Cara seleksi sel transforman akan diuraikan lebih rinci pada penjelasan tentang
plasmid (lihat Bab XI). Pada dasarnya ada tiga kemungkinan yang dapat terjadi setelah
transformasi dilakukan, yaitu (1) sel inang tidak dimasuki DNA apa pun atau berarti
transformasi gagal, (2) sel inang dimasuki vektor religasi atau berarti ligasi gagal, dan (3)
sel inang dimasuki vektor rekombinan dengan/tanpa fragmen sisipan atau gen yang
diinginkan. Untuk membedakan antara kemungkinan pertama dan kedua dilihat
perubahan sifat yang terjadi pada sel inang. Jika sel inang memperlihatkan dua sifat
marker vektor, maka dapat dipastikan bahwa kemungkinan kedualah yang terjadi.

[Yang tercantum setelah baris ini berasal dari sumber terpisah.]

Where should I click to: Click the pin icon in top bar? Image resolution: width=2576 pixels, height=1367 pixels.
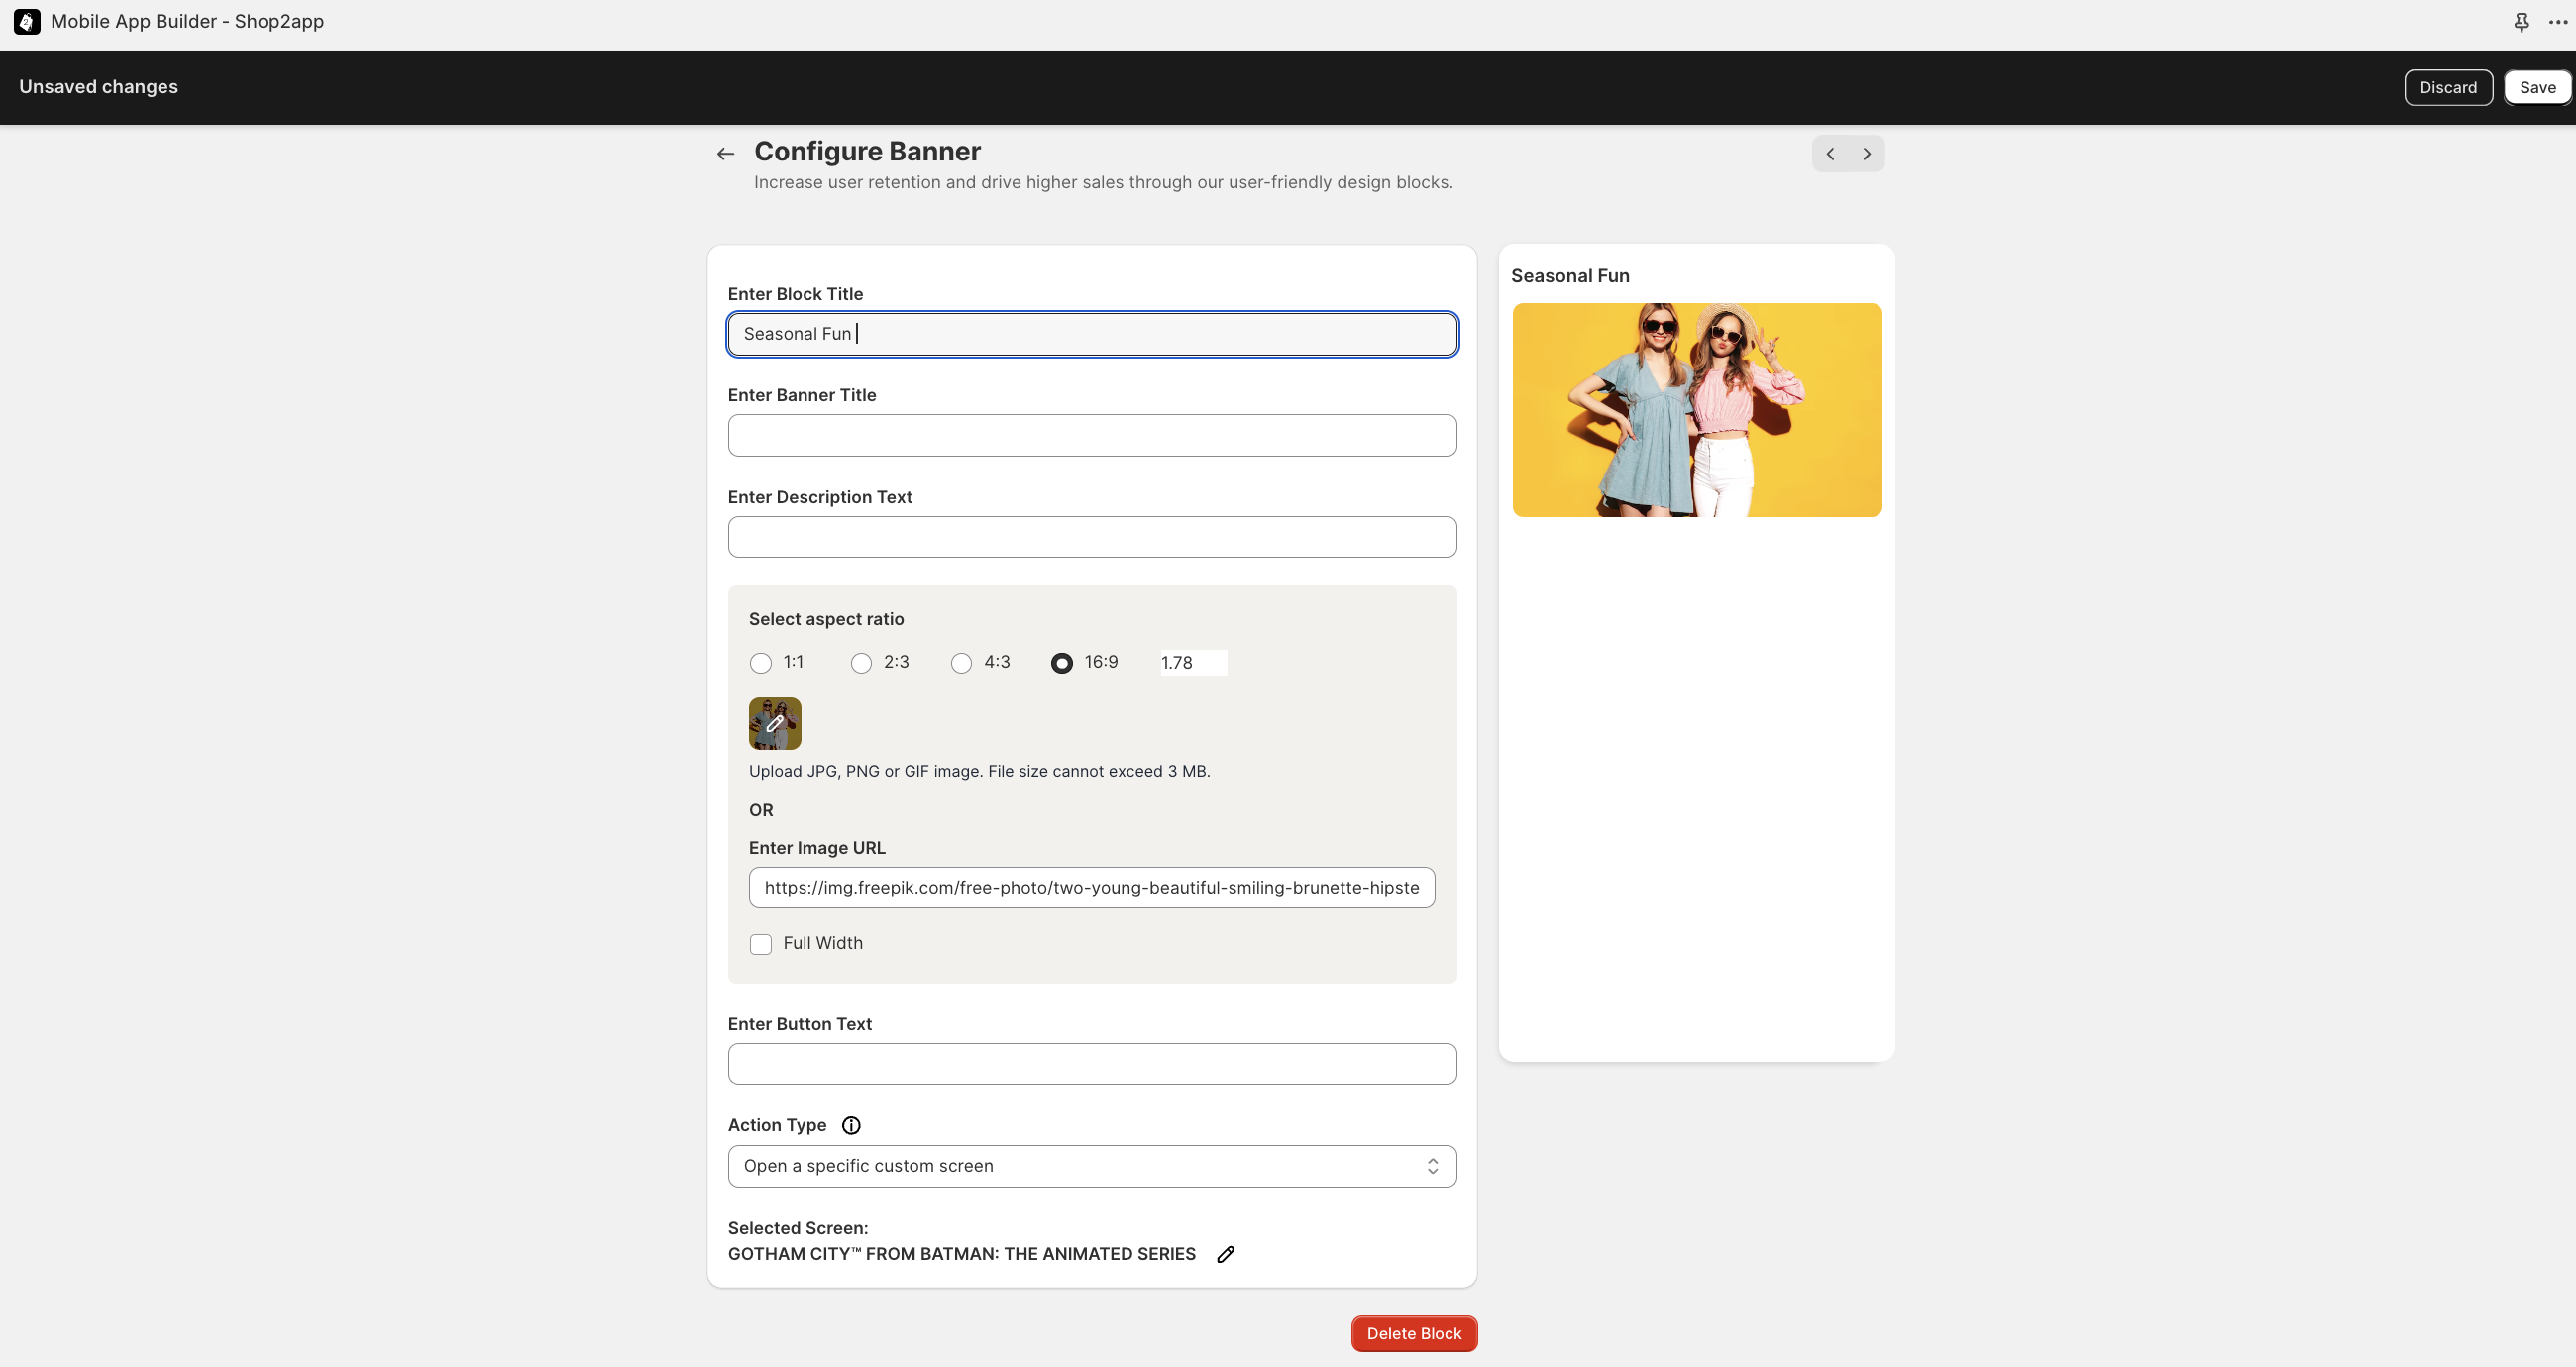tap(2521, 22)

Selanjutnya, untuk membedakan antara kemungkinan kedua dan ketiga dilihat pula
perubahan sifat yang terjadi pada sel inang. Jika sel inang hanya memperlihatkan salah
satu sifat di antara kedua marker vektor, maka dapat dipastikan bahwa kemungkinan
ketigalah yang terjadi.
Seleksi sel rekombinan yang membawa fragmen yang diinginkan dilakukan
dengan mencari fragmen tersebut menggunakan fragmen pelacak (probe), yang
pembuatannya dilakukan secara in vitro menggunakan teknik reaksi polimerisasi
berantai atau polymerase chain reaction (PCR). Penjelasan lebih rinci tentang teknik
PCR dapat dilihat pada Bab XII. Pelacakan fragmen yang diinginkan antara lain dapat
dilakukan melalui cara yang dinamakan hibridisasi koloni (lihat Bab X). Koloni-koloni
sel rekombinan ditransfer ke membran nilon, dilisis agar isi selnya keluar, dibersihkan
protein dan remukan sel lainnya hingga tinggal tersisa DNAnya saja. Selanjutnya,
dilakukan fiksasi DNA dan perendaman di dalam larutan pelacak. Posisi-posisi DNA
yang terhibridisasi oleh fragmen pelacak dicocokkan dengan posisi koloni pada kultur
awal (master plate). Dengan demikian, kita bisa menentukan koloni-koloni sel
rekombinan yang membawa fragmen yang diinginkan.